▸ **Request 1**
From the entries, write out as a numbered list everything from the line containing "label at bottom?" down to the line containing "(x=301, y=46)", leaving out blank lines.

-- START OF Reading text --

# Darth Vader smoking...



## E Burna (Dec 15, 2015)

I am a new poster here... 1st post. Been painting as a hobby sporadically for a few years. Sometimes it comes sometimes it goes lol. This is one I just finished. No art school or anything like that (suprised? lol) just enjoy it as a hobby. I'm open to critique here. Let me know what you guys think (please)


----------



## Lucy (Sep 25, 2015)

Great painting!
As from my side, the arm and the hand are too small.

Lucy


----------



## TerryCurley (Jan 4, 2015)

Welcome to the forum. 

It's a good painting.


----------



## Susan Mulno (Apr 13, 2015)

Hi:vs_wave: Welcome to the forum! 

Darth Vader smoked!?!? :eek2: That explains a lot! :biggrin:


----------



## FanKi (Apr 23, 2015)

Hi Hi and welcome!

-- END OF Reading text --
-- START OF Dataset content --

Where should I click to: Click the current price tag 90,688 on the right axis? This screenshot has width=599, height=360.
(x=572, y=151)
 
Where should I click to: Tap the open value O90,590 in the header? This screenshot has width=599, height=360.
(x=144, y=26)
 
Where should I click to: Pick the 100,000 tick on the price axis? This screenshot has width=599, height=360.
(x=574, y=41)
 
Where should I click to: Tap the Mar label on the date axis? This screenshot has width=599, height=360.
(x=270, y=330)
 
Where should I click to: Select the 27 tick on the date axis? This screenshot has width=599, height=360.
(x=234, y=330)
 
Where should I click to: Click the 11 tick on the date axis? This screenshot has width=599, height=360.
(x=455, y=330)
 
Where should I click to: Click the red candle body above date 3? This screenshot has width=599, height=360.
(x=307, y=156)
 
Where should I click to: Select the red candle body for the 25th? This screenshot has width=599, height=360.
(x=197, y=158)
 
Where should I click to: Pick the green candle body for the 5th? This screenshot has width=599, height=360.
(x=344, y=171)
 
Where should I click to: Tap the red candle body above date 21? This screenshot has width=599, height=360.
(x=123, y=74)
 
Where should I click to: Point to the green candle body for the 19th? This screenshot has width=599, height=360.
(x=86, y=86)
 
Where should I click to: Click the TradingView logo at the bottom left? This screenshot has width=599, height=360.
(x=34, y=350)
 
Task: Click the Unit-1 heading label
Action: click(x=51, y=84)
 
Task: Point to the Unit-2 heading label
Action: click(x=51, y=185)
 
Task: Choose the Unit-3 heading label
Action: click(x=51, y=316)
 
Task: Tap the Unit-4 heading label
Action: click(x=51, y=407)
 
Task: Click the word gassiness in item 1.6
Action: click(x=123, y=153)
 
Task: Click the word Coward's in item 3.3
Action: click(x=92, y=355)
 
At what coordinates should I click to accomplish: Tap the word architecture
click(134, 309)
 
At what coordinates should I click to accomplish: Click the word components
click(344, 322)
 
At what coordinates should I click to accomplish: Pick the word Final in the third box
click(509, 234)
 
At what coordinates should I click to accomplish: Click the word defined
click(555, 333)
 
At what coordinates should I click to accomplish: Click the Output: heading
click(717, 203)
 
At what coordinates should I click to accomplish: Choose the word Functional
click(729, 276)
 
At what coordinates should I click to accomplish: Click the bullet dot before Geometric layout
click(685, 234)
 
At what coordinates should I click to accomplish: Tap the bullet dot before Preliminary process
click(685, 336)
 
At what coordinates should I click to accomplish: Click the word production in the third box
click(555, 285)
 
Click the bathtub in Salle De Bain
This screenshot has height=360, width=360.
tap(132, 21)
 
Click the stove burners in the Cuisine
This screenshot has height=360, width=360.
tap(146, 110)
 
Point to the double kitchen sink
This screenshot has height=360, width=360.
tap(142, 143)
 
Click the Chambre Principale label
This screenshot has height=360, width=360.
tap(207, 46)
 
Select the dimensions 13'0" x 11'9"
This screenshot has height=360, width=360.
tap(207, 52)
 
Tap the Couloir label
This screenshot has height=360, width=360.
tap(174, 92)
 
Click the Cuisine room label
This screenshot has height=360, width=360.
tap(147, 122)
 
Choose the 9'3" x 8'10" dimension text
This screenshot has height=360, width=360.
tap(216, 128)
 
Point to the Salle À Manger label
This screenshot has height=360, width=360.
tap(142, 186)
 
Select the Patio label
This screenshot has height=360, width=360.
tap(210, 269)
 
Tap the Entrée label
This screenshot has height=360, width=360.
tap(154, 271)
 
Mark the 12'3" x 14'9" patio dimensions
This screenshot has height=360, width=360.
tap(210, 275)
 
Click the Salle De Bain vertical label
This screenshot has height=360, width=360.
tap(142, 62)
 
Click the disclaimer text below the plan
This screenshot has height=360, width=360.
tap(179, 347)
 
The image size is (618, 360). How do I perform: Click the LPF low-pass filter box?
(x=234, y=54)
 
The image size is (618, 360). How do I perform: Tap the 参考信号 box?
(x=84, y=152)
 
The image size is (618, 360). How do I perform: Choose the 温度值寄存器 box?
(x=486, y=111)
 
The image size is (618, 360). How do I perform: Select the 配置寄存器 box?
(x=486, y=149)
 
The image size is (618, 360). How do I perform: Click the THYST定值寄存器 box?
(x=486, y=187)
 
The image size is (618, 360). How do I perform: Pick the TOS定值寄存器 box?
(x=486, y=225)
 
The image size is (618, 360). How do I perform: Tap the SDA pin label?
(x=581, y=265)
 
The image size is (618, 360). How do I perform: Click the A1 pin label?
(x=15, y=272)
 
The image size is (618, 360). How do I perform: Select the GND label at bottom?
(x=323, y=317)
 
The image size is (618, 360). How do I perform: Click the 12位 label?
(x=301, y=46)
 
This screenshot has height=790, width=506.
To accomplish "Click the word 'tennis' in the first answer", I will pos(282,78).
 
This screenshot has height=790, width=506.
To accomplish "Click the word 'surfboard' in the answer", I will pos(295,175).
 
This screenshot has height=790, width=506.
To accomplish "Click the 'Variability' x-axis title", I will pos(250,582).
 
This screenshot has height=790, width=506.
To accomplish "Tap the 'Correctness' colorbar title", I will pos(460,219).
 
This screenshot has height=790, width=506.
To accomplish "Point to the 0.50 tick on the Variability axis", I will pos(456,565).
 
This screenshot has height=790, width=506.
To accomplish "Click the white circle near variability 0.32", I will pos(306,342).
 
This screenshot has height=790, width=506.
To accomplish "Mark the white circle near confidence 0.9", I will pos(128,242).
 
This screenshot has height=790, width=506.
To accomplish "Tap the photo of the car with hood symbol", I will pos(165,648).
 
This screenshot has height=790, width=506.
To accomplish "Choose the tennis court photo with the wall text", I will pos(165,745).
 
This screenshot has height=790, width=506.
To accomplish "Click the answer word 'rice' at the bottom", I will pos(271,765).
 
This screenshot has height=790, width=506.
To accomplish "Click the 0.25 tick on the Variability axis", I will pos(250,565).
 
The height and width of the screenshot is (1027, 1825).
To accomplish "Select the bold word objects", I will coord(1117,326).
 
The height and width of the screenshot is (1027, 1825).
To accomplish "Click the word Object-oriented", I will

-- END OF Dataset content --

▸ **Request 2**
Name every user who posted in the forum thread.

▸ **Complete answer 1**
1. The image size is (618, 360). How do I perform: Select the GND label at bottom?
2. (x=323, y=317)
3. The image size is (618, 360). How do I perform: Click the 12位 label?
4. (x=301, y=46)

▸ **Complete answer 2**
E Burna, Lucy, TerryCurley, Susan Mulno, FanKi